#### Dataset extract

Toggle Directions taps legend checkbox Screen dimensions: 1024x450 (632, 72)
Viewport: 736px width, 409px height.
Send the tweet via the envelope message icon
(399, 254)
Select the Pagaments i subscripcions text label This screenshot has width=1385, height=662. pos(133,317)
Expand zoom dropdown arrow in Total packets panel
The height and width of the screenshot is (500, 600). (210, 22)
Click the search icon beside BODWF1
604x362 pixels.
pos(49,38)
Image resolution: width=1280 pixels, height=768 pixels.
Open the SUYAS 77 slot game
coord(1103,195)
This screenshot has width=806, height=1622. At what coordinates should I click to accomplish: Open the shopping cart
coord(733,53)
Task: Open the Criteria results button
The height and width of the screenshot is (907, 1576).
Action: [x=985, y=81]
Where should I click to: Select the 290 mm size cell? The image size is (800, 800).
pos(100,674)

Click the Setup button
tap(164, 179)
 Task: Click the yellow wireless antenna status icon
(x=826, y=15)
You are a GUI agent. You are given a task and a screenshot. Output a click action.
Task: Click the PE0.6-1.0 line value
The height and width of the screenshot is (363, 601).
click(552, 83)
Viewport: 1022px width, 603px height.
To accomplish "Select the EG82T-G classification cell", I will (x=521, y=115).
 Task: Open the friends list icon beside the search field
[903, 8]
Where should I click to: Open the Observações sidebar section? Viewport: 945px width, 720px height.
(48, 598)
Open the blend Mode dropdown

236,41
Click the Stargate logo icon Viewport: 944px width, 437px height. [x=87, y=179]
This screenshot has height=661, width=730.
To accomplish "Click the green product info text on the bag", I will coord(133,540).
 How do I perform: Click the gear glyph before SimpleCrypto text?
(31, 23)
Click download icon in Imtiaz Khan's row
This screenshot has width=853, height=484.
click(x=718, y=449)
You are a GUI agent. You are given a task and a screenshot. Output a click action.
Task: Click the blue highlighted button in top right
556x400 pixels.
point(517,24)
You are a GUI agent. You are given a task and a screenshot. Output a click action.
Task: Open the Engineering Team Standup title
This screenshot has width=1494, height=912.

#### Exercise brief
Take every line from the records above that has the word "will" and copy it.

#### Expected answer
To accomplish "Select the EG82T-G classification cell", I will (x=521, y=115).
To accomplish "Click the green product info text on the bag", I will coord(133,540).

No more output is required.